Data excerpts
********************
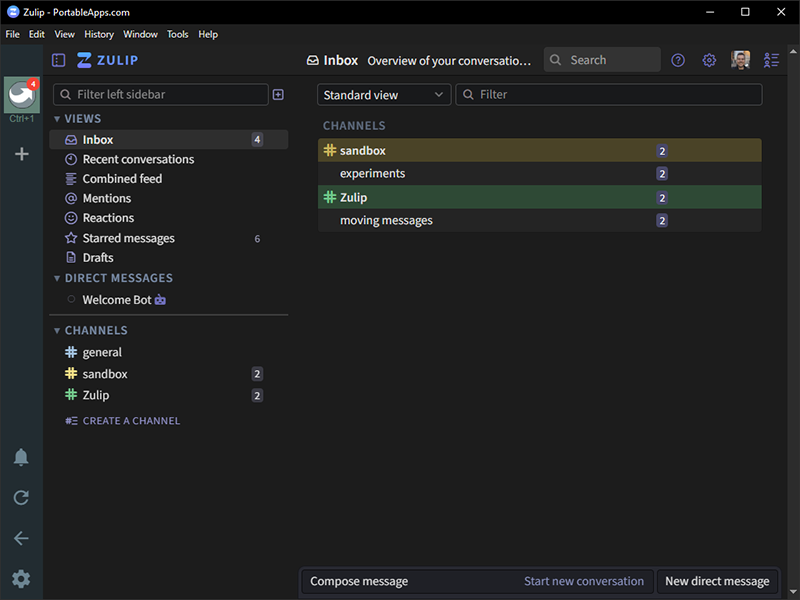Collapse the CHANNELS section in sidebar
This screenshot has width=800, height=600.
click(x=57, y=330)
********************
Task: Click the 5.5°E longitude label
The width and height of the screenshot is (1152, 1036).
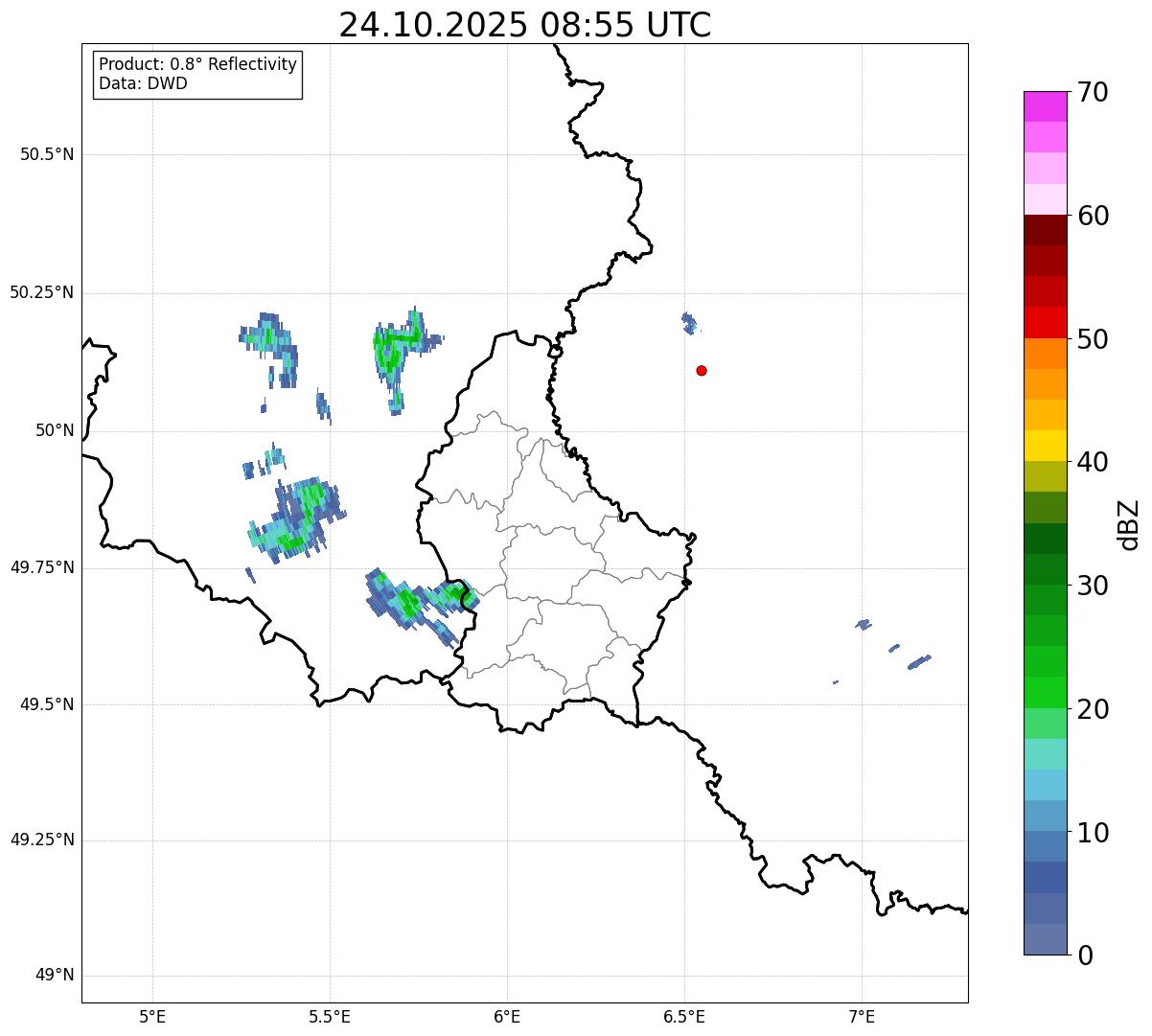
********************
Assignment
Look above for the line with "Task: Click the 5.5°E longitude label" and the line with "The width and". Write out those two lines and all the lines between them, exactly, and no others.

Solution to this task
Task: Click the 5.5°E longitude label
The width and height of the screenshot is (1152, 1036).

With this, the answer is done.